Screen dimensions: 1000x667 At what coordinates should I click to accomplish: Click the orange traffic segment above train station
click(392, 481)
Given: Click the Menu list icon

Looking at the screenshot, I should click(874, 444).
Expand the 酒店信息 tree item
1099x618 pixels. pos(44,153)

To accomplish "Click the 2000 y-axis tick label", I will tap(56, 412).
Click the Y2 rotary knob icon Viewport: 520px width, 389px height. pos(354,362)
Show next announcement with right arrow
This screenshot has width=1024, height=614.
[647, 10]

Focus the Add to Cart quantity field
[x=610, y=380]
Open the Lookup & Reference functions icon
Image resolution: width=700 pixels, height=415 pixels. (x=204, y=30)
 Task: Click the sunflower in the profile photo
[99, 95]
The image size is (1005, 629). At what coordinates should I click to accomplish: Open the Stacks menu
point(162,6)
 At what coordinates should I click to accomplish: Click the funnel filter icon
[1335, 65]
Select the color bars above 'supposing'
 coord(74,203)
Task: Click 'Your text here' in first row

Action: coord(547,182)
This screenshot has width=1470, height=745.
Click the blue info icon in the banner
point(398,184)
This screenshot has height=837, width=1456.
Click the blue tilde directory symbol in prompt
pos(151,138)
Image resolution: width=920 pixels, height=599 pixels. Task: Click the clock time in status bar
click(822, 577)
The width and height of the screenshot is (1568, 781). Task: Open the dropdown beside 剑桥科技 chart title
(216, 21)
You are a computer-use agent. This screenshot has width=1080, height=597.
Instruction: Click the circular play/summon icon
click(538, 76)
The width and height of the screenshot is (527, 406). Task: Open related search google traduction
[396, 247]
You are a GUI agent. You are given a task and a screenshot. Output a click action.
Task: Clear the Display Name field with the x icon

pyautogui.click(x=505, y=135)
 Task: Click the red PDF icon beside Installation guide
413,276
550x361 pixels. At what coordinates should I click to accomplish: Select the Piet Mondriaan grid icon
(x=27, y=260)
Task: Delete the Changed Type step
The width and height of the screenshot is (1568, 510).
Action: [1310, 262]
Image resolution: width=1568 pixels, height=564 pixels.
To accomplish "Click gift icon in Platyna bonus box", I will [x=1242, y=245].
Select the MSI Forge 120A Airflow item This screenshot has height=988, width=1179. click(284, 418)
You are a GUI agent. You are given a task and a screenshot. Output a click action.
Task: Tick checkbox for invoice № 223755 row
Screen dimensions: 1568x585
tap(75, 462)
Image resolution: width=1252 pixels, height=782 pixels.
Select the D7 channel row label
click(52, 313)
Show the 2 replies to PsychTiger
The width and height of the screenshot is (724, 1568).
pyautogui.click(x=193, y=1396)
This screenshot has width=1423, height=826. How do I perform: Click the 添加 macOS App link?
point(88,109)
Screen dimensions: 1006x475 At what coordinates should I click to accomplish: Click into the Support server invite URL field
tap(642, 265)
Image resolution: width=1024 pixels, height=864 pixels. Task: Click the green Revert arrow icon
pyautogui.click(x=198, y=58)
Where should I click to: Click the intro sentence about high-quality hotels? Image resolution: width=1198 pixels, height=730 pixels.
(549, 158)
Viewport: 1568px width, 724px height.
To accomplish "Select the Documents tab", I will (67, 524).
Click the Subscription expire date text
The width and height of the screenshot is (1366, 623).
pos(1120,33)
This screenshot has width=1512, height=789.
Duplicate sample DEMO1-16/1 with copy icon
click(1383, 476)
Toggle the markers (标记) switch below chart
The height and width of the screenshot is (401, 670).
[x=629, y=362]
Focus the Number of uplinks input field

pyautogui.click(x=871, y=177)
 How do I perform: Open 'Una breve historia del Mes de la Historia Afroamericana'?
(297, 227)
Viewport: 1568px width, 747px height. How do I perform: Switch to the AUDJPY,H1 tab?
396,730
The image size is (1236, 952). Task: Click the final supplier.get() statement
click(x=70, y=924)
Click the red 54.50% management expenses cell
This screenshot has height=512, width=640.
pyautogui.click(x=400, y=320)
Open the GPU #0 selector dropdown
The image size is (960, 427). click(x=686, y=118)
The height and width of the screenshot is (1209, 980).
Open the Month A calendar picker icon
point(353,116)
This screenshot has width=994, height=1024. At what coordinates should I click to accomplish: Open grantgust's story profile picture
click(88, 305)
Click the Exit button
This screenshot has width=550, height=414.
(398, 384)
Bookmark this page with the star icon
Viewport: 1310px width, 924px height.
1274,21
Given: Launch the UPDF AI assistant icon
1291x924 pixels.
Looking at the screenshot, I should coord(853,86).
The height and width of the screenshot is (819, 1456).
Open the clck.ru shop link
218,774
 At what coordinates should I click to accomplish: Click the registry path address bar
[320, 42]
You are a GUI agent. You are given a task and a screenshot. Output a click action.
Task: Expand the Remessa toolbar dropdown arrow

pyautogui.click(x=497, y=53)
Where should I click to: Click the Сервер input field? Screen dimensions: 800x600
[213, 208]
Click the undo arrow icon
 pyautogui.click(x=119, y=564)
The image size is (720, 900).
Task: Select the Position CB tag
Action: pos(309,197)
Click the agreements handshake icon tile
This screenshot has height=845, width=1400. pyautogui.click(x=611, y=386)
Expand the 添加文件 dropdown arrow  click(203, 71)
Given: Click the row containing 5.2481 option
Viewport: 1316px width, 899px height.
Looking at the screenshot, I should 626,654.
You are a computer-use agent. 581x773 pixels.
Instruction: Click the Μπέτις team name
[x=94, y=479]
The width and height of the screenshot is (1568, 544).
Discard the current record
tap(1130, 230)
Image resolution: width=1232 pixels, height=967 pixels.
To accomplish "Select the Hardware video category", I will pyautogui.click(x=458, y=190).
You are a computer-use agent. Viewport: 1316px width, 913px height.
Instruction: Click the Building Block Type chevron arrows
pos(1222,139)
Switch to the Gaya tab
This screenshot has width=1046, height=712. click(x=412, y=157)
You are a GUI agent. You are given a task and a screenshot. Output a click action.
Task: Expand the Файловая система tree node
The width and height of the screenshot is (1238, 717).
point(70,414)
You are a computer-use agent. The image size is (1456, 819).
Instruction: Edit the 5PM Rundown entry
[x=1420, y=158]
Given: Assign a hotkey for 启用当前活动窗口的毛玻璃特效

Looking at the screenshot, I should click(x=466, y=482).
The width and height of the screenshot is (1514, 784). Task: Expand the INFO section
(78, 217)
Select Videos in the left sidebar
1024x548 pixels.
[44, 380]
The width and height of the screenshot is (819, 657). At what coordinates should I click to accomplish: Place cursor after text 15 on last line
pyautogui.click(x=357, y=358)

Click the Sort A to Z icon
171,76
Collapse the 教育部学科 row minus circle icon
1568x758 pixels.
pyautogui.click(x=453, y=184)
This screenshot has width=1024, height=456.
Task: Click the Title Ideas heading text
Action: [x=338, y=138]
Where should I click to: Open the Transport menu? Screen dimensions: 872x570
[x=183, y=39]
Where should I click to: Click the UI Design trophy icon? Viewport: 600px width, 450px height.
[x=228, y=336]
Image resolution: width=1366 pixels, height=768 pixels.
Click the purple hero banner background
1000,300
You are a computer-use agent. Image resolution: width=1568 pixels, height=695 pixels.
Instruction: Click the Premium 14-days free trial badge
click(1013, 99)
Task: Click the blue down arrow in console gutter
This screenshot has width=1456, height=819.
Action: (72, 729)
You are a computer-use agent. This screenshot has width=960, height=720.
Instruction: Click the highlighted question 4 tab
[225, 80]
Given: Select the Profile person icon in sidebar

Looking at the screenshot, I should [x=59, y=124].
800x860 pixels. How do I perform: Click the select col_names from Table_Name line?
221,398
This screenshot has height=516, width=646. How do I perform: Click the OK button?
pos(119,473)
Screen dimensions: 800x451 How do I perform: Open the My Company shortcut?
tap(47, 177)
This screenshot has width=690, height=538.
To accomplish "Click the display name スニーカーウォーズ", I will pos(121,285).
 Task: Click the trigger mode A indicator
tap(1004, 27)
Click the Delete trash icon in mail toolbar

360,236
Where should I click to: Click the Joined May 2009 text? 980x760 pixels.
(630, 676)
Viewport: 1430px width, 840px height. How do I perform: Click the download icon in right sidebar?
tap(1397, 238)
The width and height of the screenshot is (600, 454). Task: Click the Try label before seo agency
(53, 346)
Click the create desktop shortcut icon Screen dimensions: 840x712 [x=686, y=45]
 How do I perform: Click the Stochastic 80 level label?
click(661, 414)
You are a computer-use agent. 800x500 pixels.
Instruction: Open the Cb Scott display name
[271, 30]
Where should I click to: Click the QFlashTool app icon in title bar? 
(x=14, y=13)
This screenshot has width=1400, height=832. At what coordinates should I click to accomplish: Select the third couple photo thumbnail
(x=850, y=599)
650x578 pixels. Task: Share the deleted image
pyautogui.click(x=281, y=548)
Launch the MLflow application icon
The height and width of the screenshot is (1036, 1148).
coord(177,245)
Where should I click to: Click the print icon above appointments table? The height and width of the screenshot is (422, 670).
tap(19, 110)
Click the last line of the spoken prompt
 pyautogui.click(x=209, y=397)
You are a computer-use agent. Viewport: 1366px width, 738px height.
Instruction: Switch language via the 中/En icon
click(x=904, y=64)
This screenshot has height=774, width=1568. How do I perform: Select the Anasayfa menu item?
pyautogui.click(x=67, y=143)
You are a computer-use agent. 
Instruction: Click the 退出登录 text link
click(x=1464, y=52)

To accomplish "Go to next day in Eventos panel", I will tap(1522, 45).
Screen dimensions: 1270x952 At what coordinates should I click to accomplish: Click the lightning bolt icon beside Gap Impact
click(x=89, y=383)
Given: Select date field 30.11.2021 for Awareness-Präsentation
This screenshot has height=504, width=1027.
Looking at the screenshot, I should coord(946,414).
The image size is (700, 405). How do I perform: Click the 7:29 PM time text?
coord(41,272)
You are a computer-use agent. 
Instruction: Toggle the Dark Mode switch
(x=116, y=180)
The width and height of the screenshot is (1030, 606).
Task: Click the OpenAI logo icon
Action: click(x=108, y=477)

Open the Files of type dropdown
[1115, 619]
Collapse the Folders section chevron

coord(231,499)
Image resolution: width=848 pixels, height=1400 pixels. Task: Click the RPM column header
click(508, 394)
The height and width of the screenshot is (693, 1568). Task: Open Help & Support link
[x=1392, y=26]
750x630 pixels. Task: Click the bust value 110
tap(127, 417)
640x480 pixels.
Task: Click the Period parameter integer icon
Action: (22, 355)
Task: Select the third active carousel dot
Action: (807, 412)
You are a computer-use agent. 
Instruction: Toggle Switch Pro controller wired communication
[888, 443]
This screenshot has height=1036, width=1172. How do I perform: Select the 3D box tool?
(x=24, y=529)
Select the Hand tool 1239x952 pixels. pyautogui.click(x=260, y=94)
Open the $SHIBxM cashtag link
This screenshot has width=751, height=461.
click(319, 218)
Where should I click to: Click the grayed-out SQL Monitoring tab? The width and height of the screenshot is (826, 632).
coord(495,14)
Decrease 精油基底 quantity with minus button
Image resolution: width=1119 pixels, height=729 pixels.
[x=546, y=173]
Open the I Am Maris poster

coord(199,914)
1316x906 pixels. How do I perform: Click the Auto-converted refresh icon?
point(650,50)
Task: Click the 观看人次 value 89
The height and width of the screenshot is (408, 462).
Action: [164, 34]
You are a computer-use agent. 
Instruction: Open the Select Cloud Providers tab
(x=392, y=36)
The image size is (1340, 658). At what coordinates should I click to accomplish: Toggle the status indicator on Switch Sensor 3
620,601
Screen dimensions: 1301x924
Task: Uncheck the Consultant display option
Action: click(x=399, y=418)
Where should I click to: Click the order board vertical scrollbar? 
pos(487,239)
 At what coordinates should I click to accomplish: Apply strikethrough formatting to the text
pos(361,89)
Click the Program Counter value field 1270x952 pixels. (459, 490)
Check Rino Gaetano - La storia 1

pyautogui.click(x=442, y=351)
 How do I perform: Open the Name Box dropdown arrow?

* **Work required**: Please output the lines of the records above as a numbered list, starting at the line that contains "You are a computer-use agent. 581x773 pixels." and stopping after the line that contains "pos(1222,139)". Leave out any blank lines.

* **Finished task**:
1. You are a computer-use agent. 581x773 pixels.
2. Instruction: Click the Μπέτις team name
3. [x=94, y=479]
4. The width and height of the screenshot is (1568, 544).
5. Discard the current record
6. tap(1130, 230)
7. Image resolution: width=1232 pixels, height=967 pixels.
8. To accomplish "Select the Hardware video category", I will pyautogui.click(x=458, y=190).
9. You are a computer-use agent. Viewport: 1316px width, 913px height.
10. Instruction: Click the Building Block Type chevron arrows
11. pos(1222,139)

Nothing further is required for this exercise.